Model 8950 featured Intel's 12th-generation i3, i5/i5K, i7/i7K/i7F/i7KF, and i9/i9K/i9KF CPUs. It had four slots for DDR5 memory, for a maximum of 128GB. For video/graphics it was equipped with an Nvidia RTX 30/30ti series card.

=== XPS Tower 8960 (2023) ===
Model 8960 featured Intel's 13th and 14th-generation i3, i5, i7, and i9 CPUs. It had two slots for DDR5 memory, for a maximum of 64 GB.

== XPS One series ==
=== XPS One 20 and XPS One 24 (models A2010 and A2420; 2007) ===
Released on November 19, 2007, the Dell XPS One was an all-in-one desktop designed for "minimal fuss and maximum cordless connectivity", and shipped with the power cord, a wireless keyboard with a touchpad, and wireless mouse, prepared to the system. The XPS One 20 (model A2010) was a 20" form, while the XPS One 24 (model A2420) was a 24" form.
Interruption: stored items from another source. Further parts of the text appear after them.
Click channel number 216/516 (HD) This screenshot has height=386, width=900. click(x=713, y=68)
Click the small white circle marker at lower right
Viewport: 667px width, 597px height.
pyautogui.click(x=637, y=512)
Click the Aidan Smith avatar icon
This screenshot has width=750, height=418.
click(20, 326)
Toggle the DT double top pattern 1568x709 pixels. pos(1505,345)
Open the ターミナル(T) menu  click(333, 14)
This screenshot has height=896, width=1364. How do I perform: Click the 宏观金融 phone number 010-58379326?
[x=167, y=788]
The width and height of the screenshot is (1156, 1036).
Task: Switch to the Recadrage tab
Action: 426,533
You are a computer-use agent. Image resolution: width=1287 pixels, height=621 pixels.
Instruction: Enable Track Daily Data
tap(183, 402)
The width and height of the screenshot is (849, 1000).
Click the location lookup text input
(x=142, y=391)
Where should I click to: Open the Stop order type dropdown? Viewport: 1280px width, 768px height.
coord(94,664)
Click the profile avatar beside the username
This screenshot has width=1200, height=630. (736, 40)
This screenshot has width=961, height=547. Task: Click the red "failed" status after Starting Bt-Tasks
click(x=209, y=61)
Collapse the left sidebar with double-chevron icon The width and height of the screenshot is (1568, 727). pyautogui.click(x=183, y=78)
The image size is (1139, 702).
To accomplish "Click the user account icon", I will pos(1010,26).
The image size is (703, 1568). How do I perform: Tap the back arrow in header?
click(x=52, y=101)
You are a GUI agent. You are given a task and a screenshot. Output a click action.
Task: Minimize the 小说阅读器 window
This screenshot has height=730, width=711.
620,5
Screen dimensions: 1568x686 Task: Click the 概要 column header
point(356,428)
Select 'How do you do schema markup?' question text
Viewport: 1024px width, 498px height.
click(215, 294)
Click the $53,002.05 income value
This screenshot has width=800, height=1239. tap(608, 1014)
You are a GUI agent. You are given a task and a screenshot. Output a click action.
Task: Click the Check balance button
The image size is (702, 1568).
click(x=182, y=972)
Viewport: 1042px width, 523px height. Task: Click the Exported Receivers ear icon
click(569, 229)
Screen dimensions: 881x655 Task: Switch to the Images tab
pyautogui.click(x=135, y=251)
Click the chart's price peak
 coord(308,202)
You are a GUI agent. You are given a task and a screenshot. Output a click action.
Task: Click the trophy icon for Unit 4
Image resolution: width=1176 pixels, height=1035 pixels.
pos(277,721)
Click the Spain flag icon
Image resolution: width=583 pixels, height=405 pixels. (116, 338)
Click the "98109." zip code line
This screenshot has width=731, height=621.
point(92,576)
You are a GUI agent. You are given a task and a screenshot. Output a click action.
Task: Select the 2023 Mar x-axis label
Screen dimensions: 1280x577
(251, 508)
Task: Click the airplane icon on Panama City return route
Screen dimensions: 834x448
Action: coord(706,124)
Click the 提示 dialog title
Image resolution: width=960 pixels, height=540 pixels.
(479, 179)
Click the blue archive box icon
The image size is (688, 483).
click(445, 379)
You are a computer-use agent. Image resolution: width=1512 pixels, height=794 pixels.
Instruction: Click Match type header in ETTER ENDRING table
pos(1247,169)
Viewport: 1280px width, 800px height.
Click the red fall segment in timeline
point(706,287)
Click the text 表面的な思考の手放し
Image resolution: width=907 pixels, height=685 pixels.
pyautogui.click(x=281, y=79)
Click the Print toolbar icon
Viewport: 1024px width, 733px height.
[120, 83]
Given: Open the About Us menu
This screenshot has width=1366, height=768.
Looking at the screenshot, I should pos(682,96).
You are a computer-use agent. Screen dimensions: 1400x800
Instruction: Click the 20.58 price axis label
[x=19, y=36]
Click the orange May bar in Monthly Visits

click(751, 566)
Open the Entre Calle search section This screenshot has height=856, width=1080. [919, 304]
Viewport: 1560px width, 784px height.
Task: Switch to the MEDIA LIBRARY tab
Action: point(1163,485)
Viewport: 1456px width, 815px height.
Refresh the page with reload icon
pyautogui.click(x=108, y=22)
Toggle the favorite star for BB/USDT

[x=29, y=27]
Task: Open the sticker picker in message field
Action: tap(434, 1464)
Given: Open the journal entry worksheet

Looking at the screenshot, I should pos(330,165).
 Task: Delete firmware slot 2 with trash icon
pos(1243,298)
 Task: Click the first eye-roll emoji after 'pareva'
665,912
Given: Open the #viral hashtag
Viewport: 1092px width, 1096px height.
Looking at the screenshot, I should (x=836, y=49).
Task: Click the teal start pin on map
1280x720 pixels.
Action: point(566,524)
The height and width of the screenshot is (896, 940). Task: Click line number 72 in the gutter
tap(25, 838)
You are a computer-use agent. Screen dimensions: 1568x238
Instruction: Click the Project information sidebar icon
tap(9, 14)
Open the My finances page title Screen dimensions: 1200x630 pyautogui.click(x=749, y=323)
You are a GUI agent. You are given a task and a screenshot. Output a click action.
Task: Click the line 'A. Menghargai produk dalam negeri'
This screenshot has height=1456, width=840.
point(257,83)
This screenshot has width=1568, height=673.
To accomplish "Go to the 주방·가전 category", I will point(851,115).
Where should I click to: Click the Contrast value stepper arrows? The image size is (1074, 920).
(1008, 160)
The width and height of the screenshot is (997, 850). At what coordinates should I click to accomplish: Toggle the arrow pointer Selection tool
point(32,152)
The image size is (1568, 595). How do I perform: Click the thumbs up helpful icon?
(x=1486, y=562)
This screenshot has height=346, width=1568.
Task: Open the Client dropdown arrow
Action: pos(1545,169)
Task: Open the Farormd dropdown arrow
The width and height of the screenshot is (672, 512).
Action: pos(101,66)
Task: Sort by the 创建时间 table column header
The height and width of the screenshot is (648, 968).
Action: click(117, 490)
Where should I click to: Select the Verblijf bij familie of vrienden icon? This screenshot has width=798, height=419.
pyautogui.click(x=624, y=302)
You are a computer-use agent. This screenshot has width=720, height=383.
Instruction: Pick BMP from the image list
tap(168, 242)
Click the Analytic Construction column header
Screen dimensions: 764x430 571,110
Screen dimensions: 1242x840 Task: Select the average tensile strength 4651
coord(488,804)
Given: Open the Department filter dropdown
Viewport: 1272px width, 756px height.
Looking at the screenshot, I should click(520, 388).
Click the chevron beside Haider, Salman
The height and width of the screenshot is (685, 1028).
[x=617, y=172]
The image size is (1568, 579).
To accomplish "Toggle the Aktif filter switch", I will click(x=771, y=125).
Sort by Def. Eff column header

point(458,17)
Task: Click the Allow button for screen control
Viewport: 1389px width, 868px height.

Model A2010 had an Intel Core 2 Duo E4500; 2 GB of dual-channel DDR2 SDRAM at 667 MHz; integrated Intel GMA 3100 graphics; a WSXGA (1680x1050) resolution display with 16.7 million colors, a 1000:1 contrast ratio, an 80° viewing angle, and a 5 millisecond response time; and integrated High Definition Audio and 10-watt stereo speakers

Model A2420 had an Intel Core 2 Quad Q8200; 4 GB of dual-channel DDR2 SDRAM at 800 MHz; integrated Intel GMA X4500HD graphics, but could be customized with an NVidia GeForce 9600M GT graphics card when chosen with "PRODUCT (RED)" (see below); a WUXGA (1900x1200) resolution with 16.7 million colors, a 1200:1 contrast ratio, an 89° viewing angle, and a 6 millisecond response time; and had SoundBlaster Audigy HD software with 25-watt premium JBL speakers with an integrated subwoofer.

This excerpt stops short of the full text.